どうすっかなー、なんて呟きながらスキルウィンドウを弄っていた時、俺はそれに気付いた。
「ん、んん……!?」
「なんじゃガウス、いきなり喘ぎおって」
「うるせぇよエロカモ。いや、そうじゃなくてこれ、ちょっとこれ見てみんな!」
俺はスキルウィンドウを拡大表示して、みんなにそれを見せる。
それはブレイクのスキルであり、エンハンスの項目だ。
かつてグレーアウトしていたその項目には、しかし今、「イメージトリガー」の文字が輝いている。
「ほほう……チートか。やらかしおったな」
「違ぇよ!? 冗談でもチート呼ばわりはやめろって」
「すまんすまん。しかしどういうことじゃ?」
さあ? と首を捻る。心当たりがまったくない。
「けど、効果そのものは納得がいくんだよな。
ちゃんと使おうとしたわけでもないのに、スムーズにブレイクが発動してたから」
てっきり俺の意志の強さがそうさせたのだと思っていたが、実際は違ったらしい。
「どうなってんだろうなぁ……何かの条件満たすと、自然に開放されんのかな」
「ガウス君の特別な点と言えば……衛兵に殺された回数?」
嫌過ぎる。否定できないのが実に嫌過ぎる。
まあ真面目に考えて、そんなわけの分からないの条件ではないと思うんだが。
ああでもないこうでもないと話していたら、クラレットさんが言う。
「あの、それなら私もあるんだけど」
「「「え?」」」
マジで?
うん、と頷いたクラレットさんは、自身のスキルウィンドウを投影する。彼女が見せてくれたのはファイアーボールのスキルで、そのエンハンス項目には「投球」の文字があった。

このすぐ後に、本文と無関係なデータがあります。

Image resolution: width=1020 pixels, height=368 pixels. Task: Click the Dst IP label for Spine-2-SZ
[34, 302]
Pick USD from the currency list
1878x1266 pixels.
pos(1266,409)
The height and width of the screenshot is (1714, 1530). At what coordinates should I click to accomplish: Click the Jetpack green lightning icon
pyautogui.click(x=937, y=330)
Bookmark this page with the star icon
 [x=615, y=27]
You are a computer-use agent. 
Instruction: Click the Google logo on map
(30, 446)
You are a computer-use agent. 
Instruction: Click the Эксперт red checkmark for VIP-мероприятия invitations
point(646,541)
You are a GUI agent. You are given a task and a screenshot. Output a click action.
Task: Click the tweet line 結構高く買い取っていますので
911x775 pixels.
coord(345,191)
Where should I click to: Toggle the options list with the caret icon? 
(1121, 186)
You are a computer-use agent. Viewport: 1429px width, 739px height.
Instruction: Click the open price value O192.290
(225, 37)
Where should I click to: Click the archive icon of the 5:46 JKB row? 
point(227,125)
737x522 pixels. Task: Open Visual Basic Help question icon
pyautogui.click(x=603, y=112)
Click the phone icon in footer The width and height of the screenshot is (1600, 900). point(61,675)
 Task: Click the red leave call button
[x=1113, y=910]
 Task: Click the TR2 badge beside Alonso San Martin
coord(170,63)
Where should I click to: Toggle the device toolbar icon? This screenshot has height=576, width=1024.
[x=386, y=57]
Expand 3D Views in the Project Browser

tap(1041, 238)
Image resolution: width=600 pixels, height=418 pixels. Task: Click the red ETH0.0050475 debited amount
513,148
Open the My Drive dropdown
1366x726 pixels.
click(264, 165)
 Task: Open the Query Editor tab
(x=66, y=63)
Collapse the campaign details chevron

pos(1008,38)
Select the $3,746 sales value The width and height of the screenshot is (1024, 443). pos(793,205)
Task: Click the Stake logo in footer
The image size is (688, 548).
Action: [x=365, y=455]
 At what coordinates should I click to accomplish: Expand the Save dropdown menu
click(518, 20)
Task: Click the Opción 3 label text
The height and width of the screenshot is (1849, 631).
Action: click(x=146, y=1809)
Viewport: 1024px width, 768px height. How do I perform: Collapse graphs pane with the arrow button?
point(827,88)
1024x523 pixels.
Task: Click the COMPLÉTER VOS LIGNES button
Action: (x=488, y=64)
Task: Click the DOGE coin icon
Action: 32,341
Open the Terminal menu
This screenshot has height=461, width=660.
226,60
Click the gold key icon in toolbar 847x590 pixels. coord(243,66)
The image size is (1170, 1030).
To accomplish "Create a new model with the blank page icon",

ああー! なんで投げてるんだろうと思ってたけど、そういうこと!?
「いつからあったのか分からないけど、レベルが上がったからかなって。
投げてみたら、狙ったところに当たりやすくなったよ」
「お、おう……なあカルガモ、どう思う?」
「分からん。分からんけど、面白い」
だよなぁ! ゲーマーってのはそういう生き物だ。
新しい要素や、ランダム強化なんかを餌にされたら、文句を言いつつも楽しむ業の深い生き物なのだ。
スキルエンハンス――まだまだ謎だらけだが、夢が広がるじゃねぇか!
「あ、私もヒールに出てますね。回復力アップ! わぁい!!」
あの、いきなり大当たりっぽいの引かないでください。